George Russell wrote:

I like the idea too, not just for Show but for any instances. It seems to
me that in general you should be able to combine the convenience of the
Haskell type system with the power of Standard ML's structures and functors.

It looks like it would be easy, but it's very hard.

The reason type classes work so well right now is that they have a straightforward interpretation as restrictions on the universe of quantification of a type variable. When we translate Haskell to System F, dictionaries come along for the ride as run-time representatives of types.

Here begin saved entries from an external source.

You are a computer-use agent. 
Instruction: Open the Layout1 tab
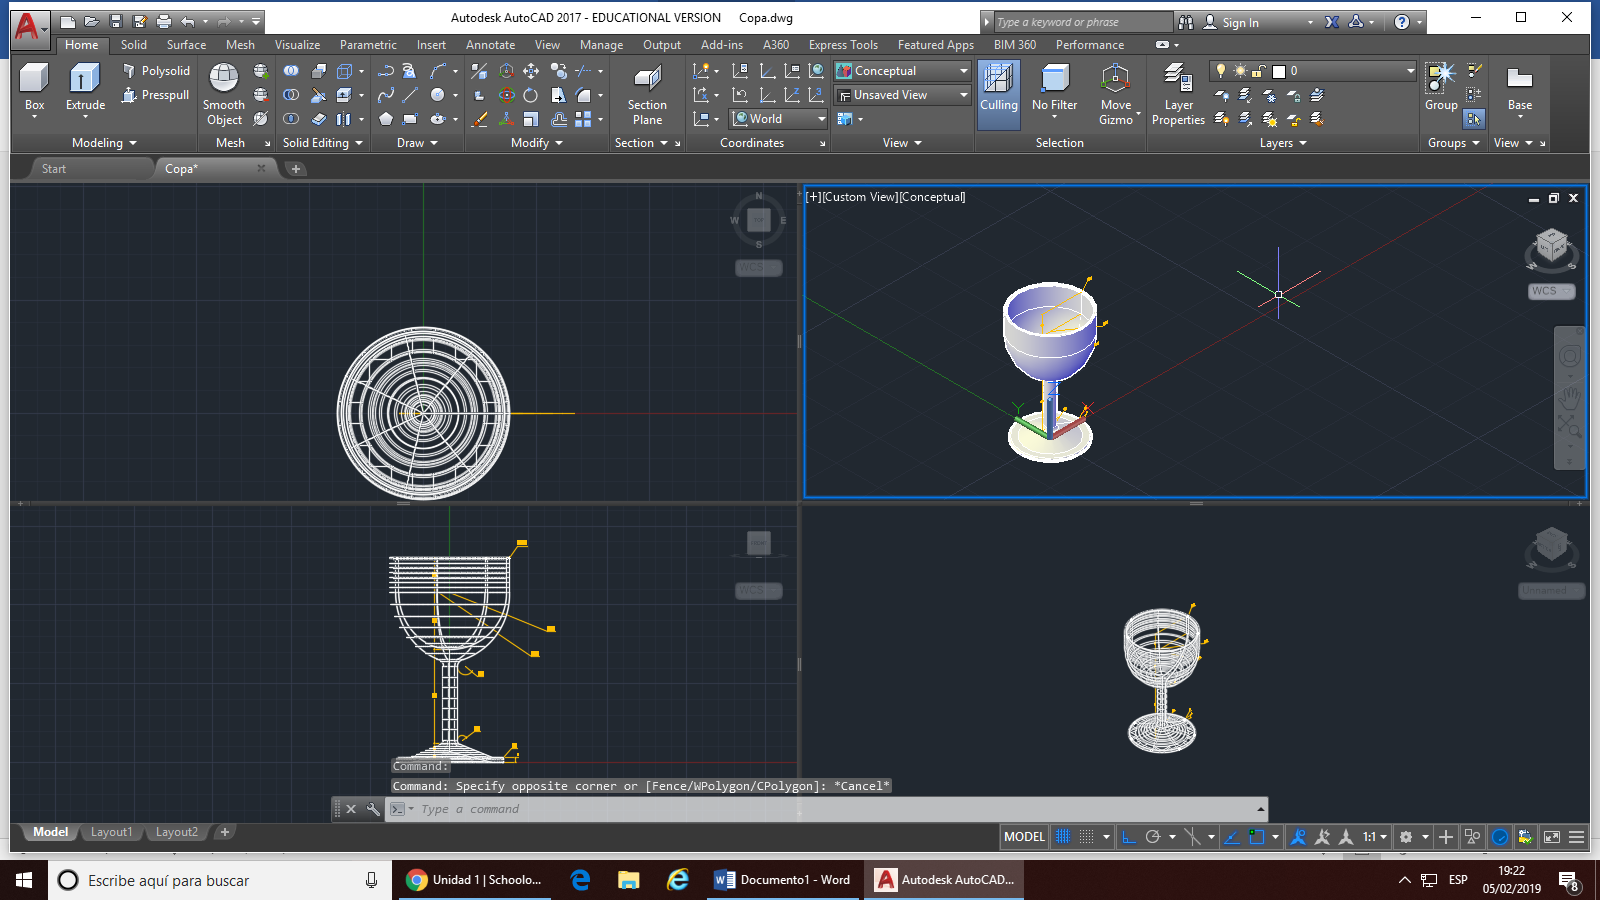tap(111, 832)
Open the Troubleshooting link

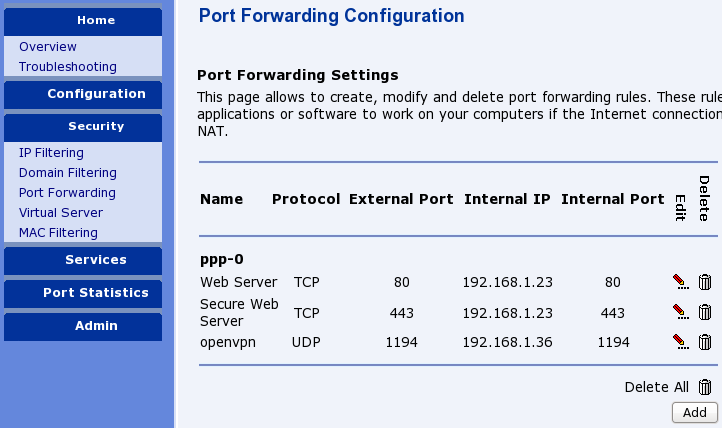pos(68,67)
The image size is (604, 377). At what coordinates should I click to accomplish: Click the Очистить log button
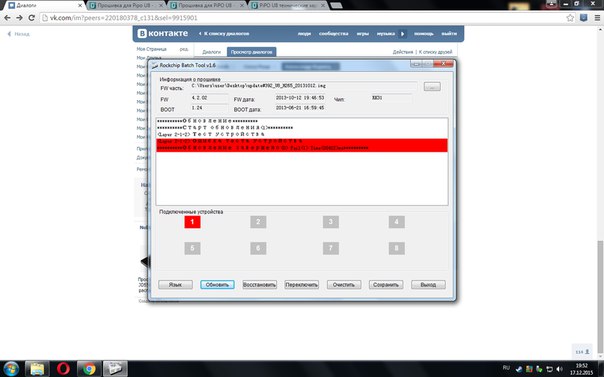pos(344,285)
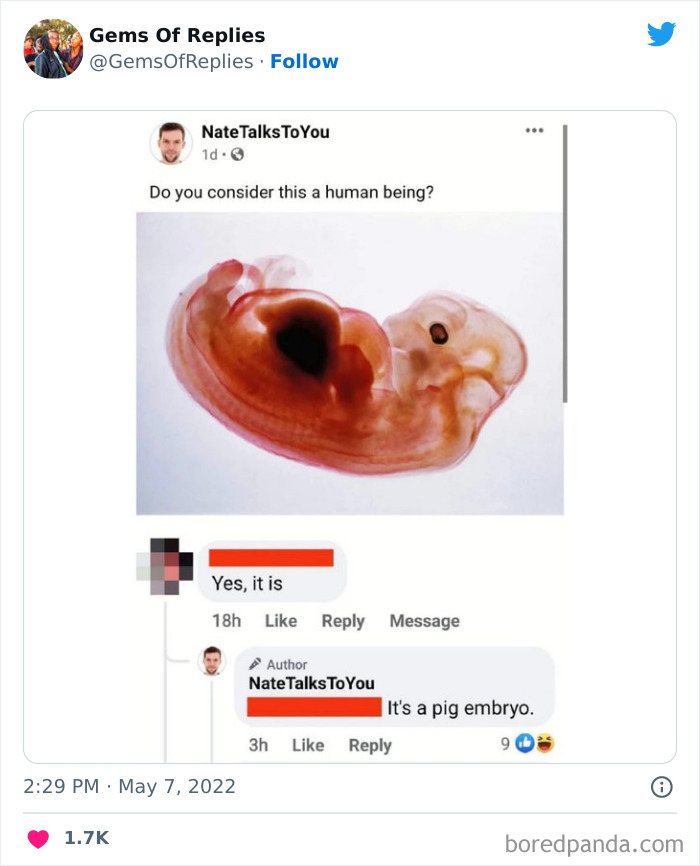Click Like under NateTalksToYou's reply

click(x=307, y=745)
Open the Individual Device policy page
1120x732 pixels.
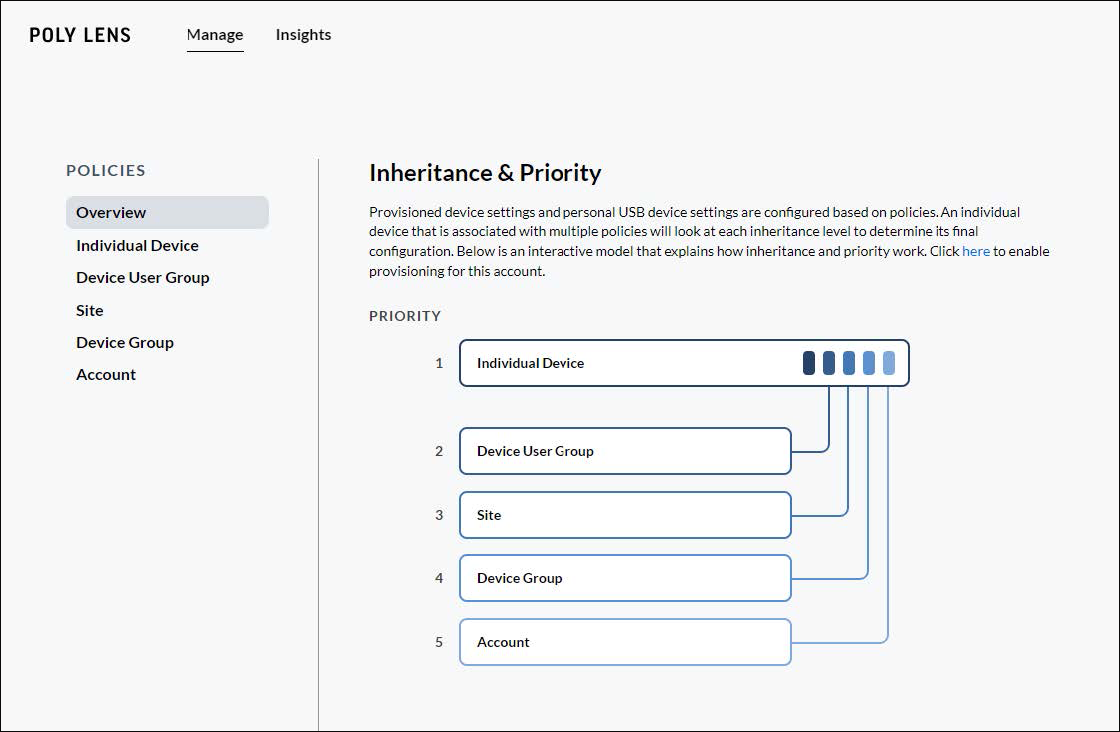tap(137, 245)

If more than one dictionary is allowed per type, this correspondence breaks down, and all hell breaks loose as a result. We've already seen this happen with implicit parameters. In a program with implicit parameters:

   * Beta conversion no longer preserves semantics.

* The monomorphism restriction is no longer a restriction: it sometimes silently changes the meaning of a program.

* Adding type signatures for documentation is no longer safe, since they may silently change the behavior of the program.

* It's not even safe in general to add a signature giving the same type that the compiler would infer anyway: there are (common) cases in which this too changes the program's meaning. I ran into this quite by accident the first time I tried to use implicit parameters, and it was enough to scare me away from ever trusting them again.

Your proposal, simple though it seems, would extend all of these problems to type classes.

Since it hasn't been mentioned yet I should also point people once again to "Functional Pearl: Implicit Configurations" by Oleg and Chung-chieh
Shan, which ingeniously uses polymorphic recursion to construct type class instances at run time. If there's a safe and sane way to add local dictionaries to the language, it's probably along those lines.